I'm feeling the same. I'm 21, basically just started my career. Nothing felt better than writing code, and feeling proud of what I had built. Now I am being forced at work to use AI/LLMs because "it's faster" and I feel like my whole life, the career I fought for, has been sucked away. Idk, might switch to driving trains, if they don't automate that too...

cliglot

I recall an HN post from some years back: Someone was describing their time in Navy around the 70s or 80s. They’re job was to perform maintenance on some sort of electronic system on ship. They mentioned the training in electronic design repair they were given in the Navy and how good it was, setting them up for an EE degree later in life quite well. They went on to describe that nowadays no one does that. That job now involves removing modular commercial off the shelf hardware components, sticking them on diagnostic machines and maybe ordering by a replacement or running a calibration. No useful technical skill or knowledge learned. LLM driven development feels like a rough analog in software. Sure, there’s going to be new jobs created, they’ll just be less valuable and worse across almost every factor.
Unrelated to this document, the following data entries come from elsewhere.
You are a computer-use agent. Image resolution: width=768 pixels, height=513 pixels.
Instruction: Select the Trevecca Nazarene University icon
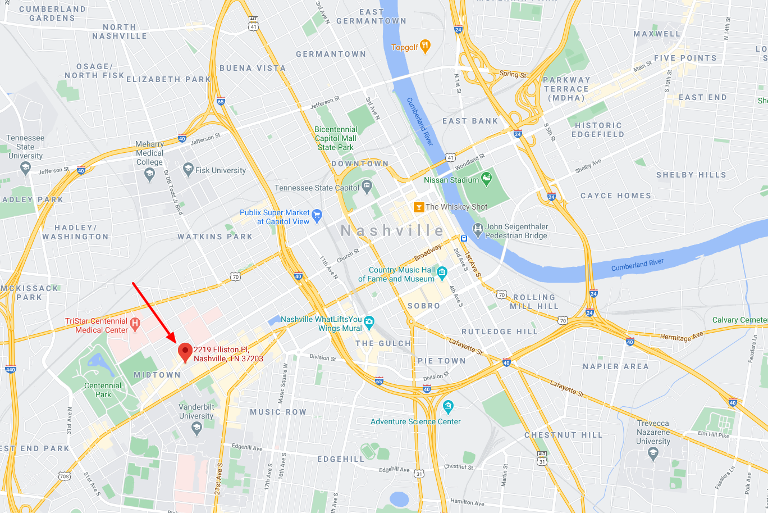(x=653, y=453)
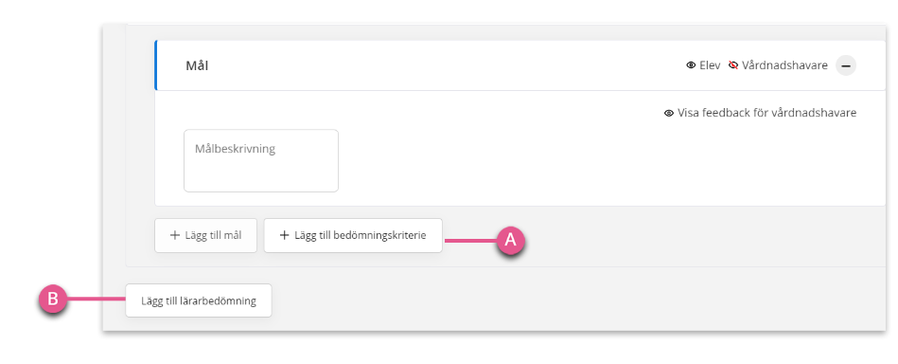Screen dimensions: 898x364
Task: Click the eye icon before Visa feedback
Action: point(668,113)
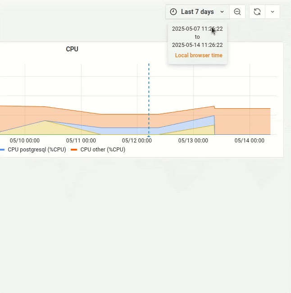Open the refresh interval dropdown

[x=273, y=12]
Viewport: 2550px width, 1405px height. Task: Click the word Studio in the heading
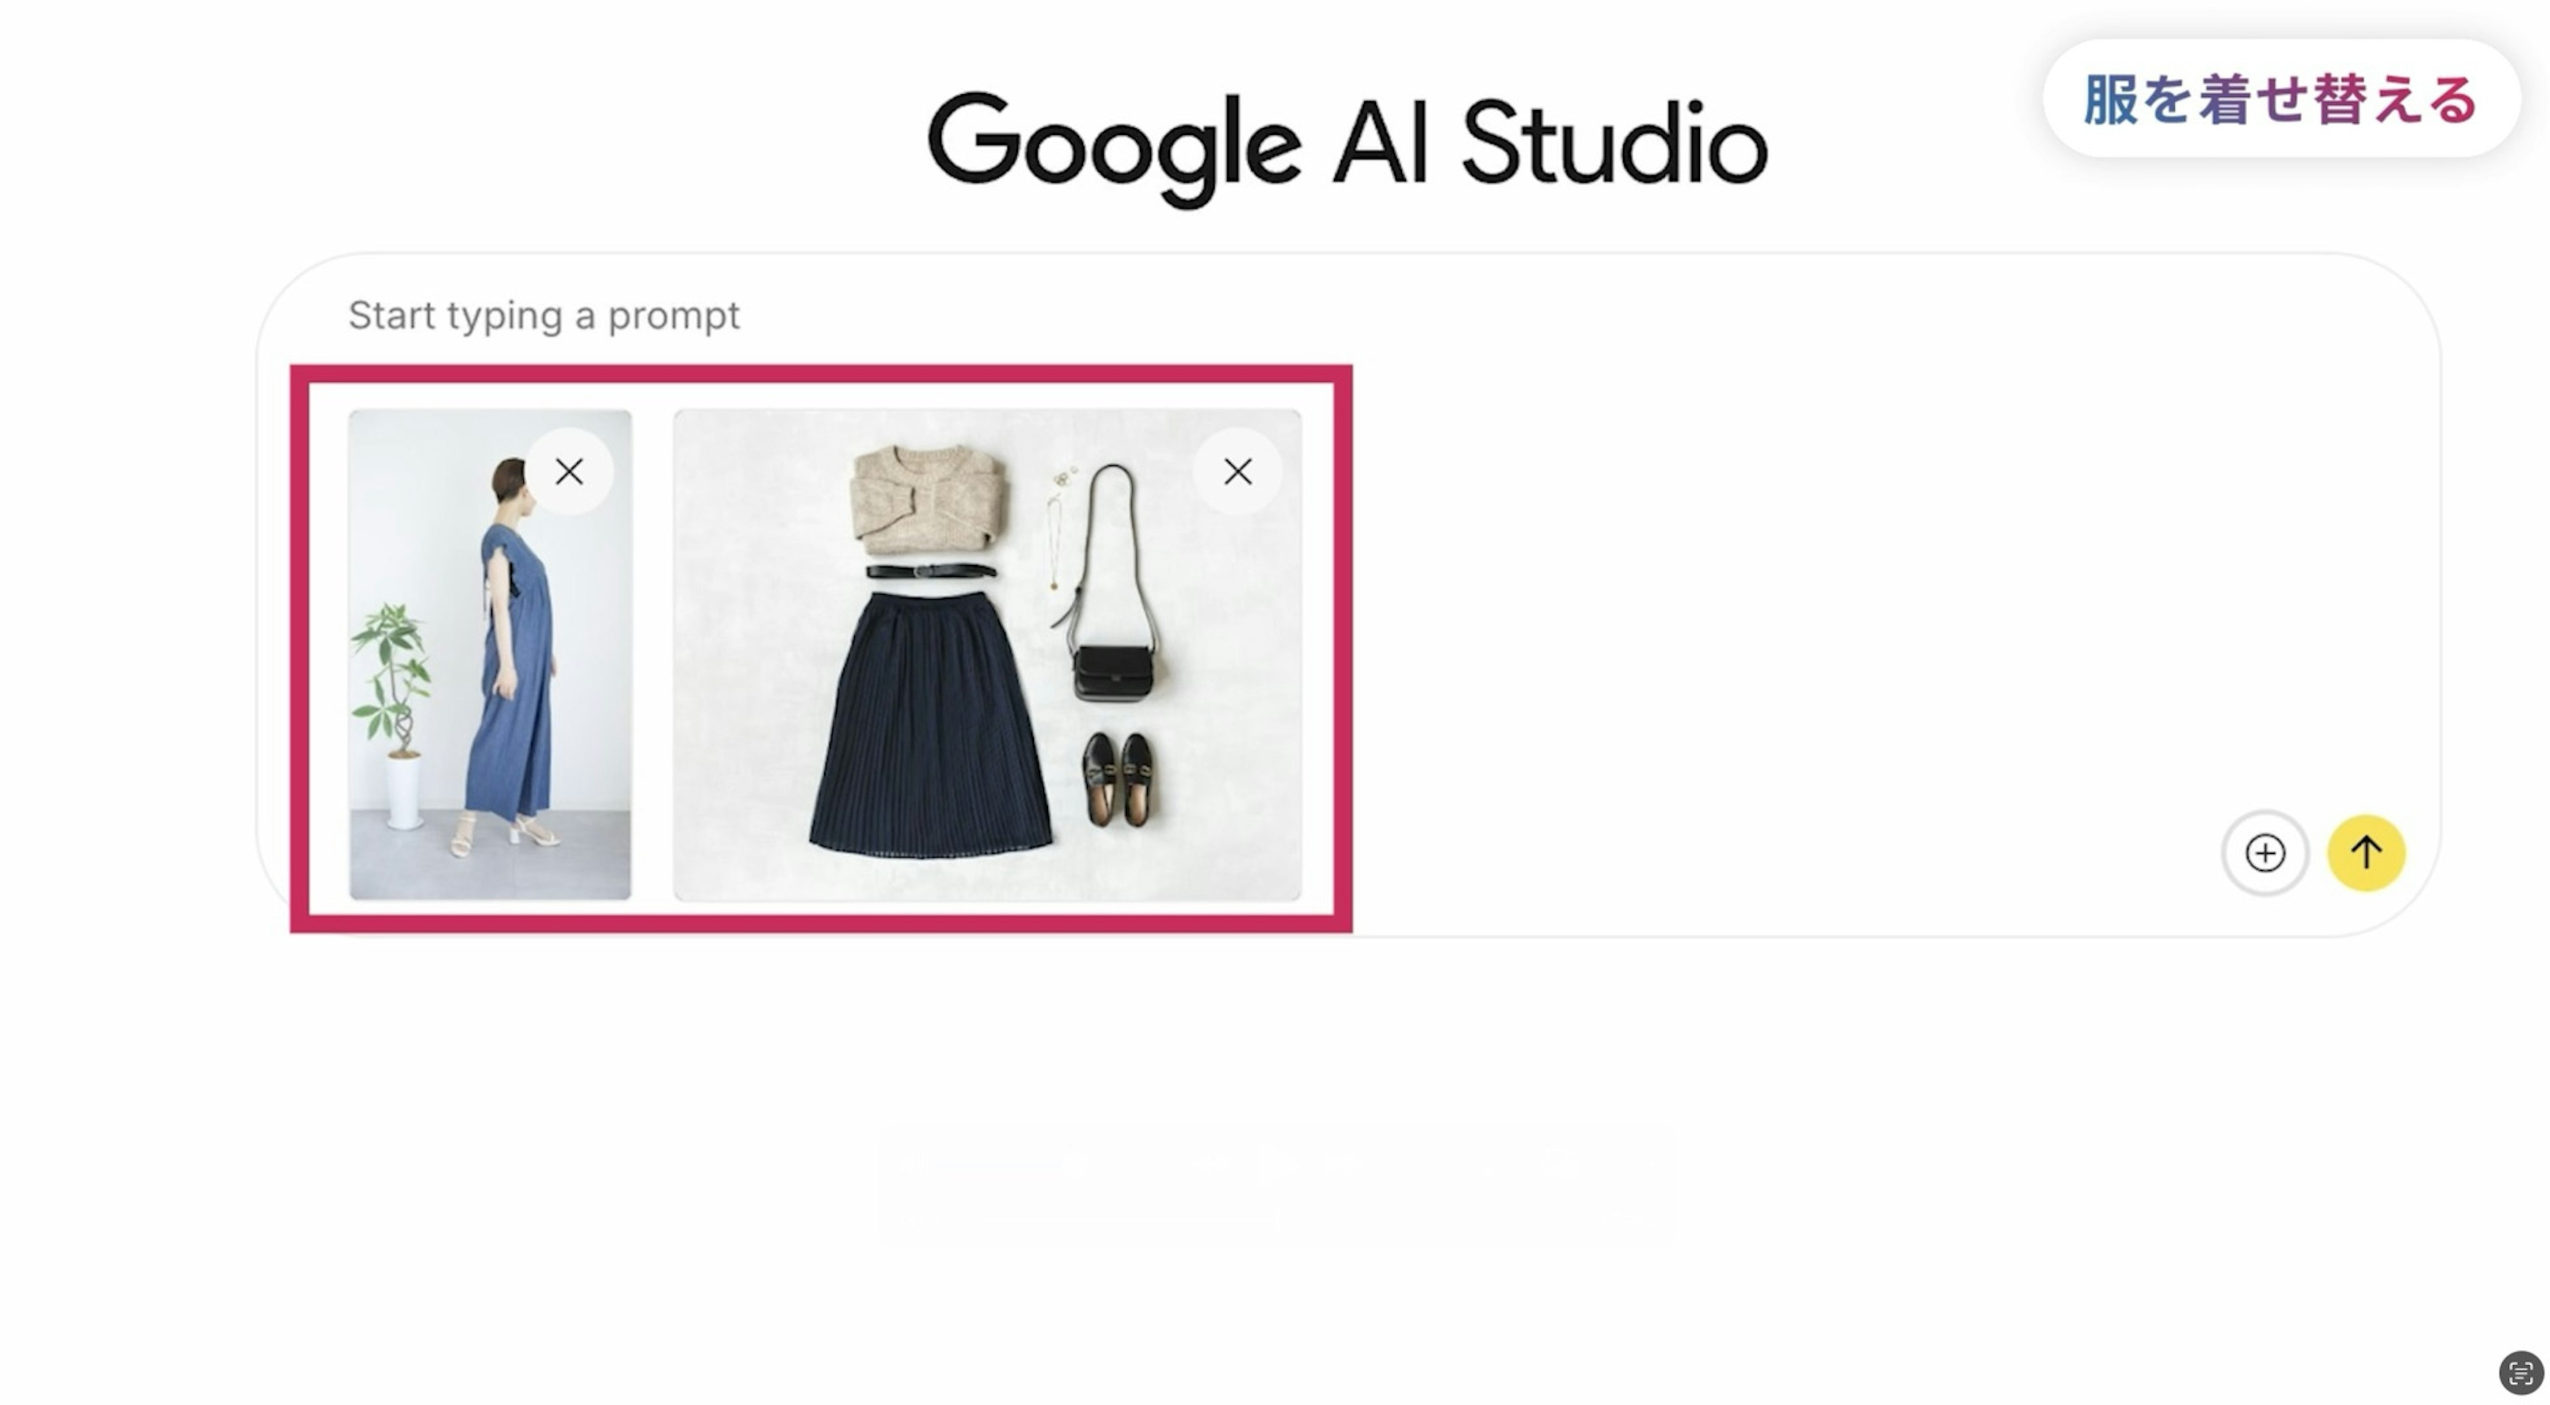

I could maybe be content with it if they didn’t just claw back remote work. Why the fuck should I still be sitting in an office hours a day when the agents do all the real work.

byronturncoat

This reflects many of the same things that I've been feeling. It's almost a feeling of grief at the lost of a career I really loved. Software engineering is starting to be unrecognizable to me. Even if you're a solid software engineer and do your best to keep up in an AI world, you have to deal with all the indirect impacts that AI has had on collaboration, code quality, management decisions, product decisions, etc. I don't have a solution and I'm really struggling to figure out what I want to do next. I've been unable to identify something that could provide me with income that hasn't been equally harmed by AI. I'm open to suggestions. All that being said, I'd join such a support group

DamnInteresting

I don't like generative AI/LLMs. They strip the enjoyable parts out of the work and leave only the tedium, and they cannot be relied upon. Never mind that they're essentially large-scale open source license violators. My employer has been encouraging us to use LLMs in our coding work, and I've been resisting, but their encouragement is rapidly converting into requirement. We have to start submitting reports from Claude showing how much we utilized it. I've been desperately wanting to return more of my time to writing, and this LLM push has been the last psychological shove I needed to start moving away from the industry[1]. I'm sure I'll still code for fun, and for my own projects, but I think I'm going to be done with day-job coding unless AI turns out to be a bubble and/or the upcoming unsubsidized price tags throw cold water on the whole enterprise. If I can't make a living with writing, I may have to open a Cajun food truck or something. [1] https://news.ycombinator.com/item?id=48847511

boogieknite

The feeling comes and goes. I'm a hands-on learner. Peers show me their agentic workflows. I'll nod and ask questions and tell them it's cool. But inside I'm spinning out fearing my future will look like these workflows. However, then time passes and that workflow or prototype amounts to nothing but spent credits and time. Then I relax. I'm still part of the problem. I use these tools as a "better google" and require reference links to all of it's assertions. I keep finding myself considering going into nursing or some other in-demand, well-paying job and wonder if I wait long enough the shift will be subsidized somehow.